Legacy requires continuous evaluation and honest assessment. Too often, organisers mark their own homework.

The OECD’s September 2025 assessment of Paris 2024 found that while environmental targets were largely met, the GDP impact was “almost negligible” at +0.07 percentage points. Tourism was displaced during the Games, and a comprehensive evaluation of sport participation impact won’t be available until around 2029.

A 2025 study in European Planning Studies found “slight and short-lived” property value gains around the Olympic Park, with local communities not necessarily the main beneficiaries. Uncomfortable findings, but essential for improving future legacy planning.

The lesson is clear. Independent, long-term evaluation, not just organiser self-reporting, is essential. And we need to be prepared to adapt our plans when the evidence tells us something isn’t working.

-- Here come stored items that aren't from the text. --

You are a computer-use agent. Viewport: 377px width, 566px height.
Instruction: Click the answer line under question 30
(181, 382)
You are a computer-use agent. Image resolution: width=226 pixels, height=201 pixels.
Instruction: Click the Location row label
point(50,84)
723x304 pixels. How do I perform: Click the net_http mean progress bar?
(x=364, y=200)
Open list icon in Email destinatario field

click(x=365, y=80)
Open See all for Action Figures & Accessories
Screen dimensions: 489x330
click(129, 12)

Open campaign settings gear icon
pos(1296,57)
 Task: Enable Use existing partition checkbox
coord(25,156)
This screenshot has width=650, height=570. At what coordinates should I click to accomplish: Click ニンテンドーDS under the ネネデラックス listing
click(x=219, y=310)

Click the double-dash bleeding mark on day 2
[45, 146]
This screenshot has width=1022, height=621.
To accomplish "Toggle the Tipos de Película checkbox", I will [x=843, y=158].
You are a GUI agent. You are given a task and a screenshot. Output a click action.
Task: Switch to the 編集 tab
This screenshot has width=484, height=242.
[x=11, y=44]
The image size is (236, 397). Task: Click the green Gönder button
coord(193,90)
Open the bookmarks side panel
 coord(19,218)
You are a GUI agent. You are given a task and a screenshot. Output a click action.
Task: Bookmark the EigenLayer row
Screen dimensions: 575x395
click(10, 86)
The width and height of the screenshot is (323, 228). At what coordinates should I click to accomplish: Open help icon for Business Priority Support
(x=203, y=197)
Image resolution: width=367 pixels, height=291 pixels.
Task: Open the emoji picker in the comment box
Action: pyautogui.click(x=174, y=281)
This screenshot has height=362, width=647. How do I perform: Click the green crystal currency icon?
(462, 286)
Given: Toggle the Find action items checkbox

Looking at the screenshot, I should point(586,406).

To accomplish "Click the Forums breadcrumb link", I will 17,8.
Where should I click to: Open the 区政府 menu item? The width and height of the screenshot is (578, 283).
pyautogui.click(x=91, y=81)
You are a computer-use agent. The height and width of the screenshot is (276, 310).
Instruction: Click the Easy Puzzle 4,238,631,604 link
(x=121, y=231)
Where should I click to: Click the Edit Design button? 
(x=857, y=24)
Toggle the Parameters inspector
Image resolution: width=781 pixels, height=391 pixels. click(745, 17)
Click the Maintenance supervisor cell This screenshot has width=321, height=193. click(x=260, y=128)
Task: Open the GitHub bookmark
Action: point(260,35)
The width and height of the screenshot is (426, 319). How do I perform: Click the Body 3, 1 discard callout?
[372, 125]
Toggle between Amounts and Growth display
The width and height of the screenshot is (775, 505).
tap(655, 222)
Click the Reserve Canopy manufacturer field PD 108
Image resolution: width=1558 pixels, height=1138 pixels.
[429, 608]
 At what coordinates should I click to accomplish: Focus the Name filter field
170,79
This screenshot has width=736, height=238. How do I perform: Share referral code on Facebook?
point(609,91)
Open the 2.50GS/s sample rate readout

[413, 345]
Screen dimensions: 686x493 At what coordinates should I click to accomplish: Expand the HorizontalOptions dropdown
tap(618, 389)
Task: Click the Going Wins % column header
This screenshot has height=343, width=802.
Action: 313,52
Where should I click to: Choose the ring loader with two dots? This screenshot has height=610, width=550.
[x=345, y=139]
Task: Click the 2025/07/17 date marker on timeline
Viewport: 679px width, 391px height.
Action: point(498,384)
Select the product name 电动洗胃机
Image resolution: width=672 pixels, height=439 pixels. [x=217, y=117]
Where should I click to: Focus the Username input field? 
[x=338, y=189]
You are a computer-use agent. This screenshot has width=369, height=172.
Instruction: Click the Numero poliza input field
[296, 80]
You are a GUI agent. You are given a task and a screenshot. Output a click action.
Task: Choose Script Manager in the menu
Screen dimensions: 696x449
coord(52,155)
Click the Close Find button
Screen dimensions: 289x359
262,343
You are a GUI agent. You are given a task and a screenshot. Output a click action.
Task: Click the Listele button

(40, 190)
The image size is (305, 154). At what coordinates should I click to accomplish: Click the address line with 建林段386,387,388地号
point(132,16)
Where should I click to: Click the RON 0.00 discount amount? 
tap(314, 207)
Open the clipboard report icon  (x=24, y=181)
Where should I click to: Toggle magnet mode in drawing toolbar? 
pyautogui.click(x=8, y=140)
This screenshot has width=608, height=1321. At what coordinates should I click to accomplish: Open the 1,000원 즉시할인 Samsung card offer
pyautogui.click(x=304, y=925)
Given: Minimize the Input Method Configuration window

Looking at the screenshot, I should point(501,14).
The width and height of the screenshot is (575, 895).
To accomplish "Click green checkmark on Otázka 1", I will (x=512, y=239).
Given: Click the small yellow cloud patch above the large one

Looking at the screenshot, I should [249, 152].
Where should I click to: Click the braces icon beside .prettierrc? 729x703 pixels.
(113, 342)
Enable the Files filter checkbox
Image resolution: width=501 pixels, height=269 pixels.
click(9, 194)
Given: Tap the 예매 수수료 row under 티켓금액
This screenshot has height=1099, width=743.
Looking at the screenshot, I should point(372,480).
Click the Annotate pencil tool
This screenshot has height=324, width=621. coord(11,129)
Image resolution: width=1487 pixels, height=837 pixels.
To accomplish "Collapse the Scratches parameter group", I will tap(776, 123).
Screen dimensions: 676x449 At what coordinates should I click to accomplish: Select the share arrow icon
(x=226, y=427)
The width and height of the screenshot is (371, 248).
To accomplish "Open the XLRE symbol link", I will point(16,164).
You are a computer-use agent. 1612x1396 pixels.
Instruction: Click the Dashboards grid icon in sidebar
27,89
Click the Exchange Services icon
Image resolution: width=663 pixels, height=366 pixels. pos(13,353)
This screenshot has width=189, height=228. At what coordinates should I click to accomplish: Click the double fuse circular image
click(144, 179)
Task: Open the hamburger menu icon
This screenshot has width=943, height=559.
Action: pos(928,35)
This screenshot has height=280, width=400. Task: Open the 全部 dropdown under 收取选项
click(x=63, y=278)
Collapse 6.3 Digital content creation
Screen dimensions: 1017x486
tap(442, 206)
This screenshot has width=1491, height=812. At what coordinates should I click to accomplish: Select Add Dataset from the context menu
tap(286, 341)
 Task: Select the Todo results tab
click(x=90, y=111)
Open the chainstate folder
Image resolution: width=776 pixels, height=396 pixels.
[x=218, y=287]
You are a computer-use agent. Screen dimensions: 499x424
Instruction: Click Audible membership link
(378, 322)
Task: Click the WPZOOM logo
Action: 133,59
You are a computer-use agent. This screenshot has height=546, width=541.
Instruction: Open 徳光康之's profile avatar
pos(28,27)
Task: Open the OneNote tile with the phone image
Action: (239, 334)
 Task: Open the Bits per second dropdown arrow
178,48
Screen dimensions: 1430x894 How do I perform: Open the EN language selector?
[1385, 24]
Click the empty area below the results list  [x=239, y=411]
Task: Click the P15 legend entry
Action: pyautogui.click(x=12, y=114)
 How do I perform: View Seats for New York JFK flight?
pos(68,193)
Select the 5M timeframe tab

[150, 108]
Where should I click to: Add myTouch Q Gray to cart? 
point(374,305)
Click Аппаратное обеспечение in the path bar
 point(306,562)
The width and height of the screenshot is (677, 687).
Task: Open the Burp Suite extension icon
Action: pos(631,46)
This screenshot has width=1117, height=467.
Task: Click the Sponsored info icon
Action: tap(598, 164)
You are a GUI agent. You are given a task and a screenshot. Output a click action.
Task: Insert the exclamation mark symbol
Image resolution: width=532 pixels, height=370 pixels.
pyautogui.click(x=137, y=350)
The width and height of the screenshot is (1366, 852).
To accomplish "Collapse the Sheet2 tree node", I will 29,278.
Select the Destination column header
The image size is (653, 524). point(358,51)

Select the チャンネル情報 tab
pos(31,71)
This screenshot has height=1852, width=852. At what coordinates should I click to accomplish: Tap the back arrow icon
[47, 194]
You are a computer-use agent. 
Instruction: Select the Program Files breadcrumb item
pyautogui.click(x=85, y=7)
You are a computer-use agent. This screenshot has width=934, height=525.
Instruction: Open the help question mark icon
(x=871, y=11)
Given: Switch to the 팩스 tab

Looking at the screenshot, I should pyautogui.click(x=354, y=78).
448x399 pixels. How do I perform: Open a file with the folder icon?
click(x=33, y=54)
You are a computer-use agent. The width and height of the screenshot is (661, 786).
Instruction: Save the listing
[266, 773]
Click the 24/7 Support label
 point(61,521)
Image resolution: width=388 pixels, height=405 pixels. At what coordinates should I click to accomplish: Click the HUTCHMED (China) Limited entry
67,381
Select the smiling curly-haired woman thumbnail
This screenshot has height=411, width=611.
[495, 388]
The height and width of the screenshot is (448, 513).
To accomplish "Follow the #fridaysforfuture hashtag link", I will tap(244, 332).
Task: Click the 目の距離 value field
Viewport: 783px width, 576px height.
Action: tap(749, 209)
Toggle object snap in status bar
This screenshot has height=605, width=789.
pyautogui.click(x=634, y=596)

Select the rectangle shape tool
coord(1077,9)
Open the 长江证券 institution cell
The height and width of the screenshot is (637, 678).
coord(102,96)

The IOC Has Changed the Rules

Much of what I’ve described as best practice is now mandated. The IOC’s reform frameworks, Olympic Agenda 2020+5, the New Norm and the Legacy Strategic Approach, require legacy to be embedded into host city planning from the outset.

An October 2025 IOC report found that 94% of permanent venues from 21st-century Games remain in use, a significant improvement reflecting the shift toward reuse that Paris, LA and Brisbane are championing.

The practical effect is visible in LA’s zero-build strategy, Brisbane’s Elevate 2042 framework and Glasgow’s proof that existing infrastructure can support a major multi-sport event at a fraction of traditional costs.

Looking Ahead to Morocco, Saudi Arabia and the Legacy Test

The next generation of mega-events will test legacy credibility at the extremes. Morocco’s co-hosting of the 2030 FIFA World Cup involves an estimated $5–6 billion investment, with all venues designed for post-tournament community use and a “no white elephants” commitment. They used AFCON 2025 as a full-scale operational rehearsal. Smart legacy thinking.

Saudi Arabia 2034 operates at an entirely different scale. Fifteen stadiums across five cities, investment exceeding $20 billion, integrated with the Vision 2030 economic diversification agenda. The ambition is extraordinary.

What both hosts understand is that legacy isn’t only about infrastructure and communities. It’s about how the world sees you afterwards. Germany 2006 showed how a well-delivered World Cup can reshape a nation’s global reputation overnight. For Morocco and Saudi Arabia, the legacy they are really investing in is long-term credibility on the world stage, the soft power that attracts tourism, trade and future events for decades to come.

Creating Events that Last

When I think back to London 2012, what I remember most is the clarity of purpose. East London’s transformation wasn’t a happy accident. It was the reason for every decision we made.

The true measure of a major event isn’t ticket sales or medal tallies. It’s what you leave behind for the communities, cities and nations that hosted you.

If I had to distil everything I’ve learned, it would come down to this.

  • Define your “why” before your masterplan
  • Embed a unified legacy in every delivery organisation
  • Engage communities early
  • Establish legacy governance that outlasts the event
  • Ring-fence long-term funding
  • Make sustainability non-negotiable
  • Invest in people alongside infrastructure
  • Evaluate honestly, so you can adapt and learn

Paris showed that front-loaded planning delivers measurable environmental results. Brisbane has extended the legacy horizon to twenty years. Glasgow is proving that meaningful legacy doesn’t require massive budgets. LA is testing whether a zero-build model can deliver at scale.

And we must not shy away from the cautionary tales. Abandoned venues represent broken promises to communities who were told that hosting would change their lives.

The good news is that our industry is learning. The IOC now mandates what pioneers once chose voluntarily, and a new generation of host cities are developing new viable delivery models for more sustainable legacy outcomes.

The challenge for our industry is no longer whether to bake in legacy. That debate is settled. The challenge is how to do it better, more honestly, more equitably, more sustainably, so that major events deliver not just weeks of world-class competition, but decades of sustained impact for the people and places that make it all possible.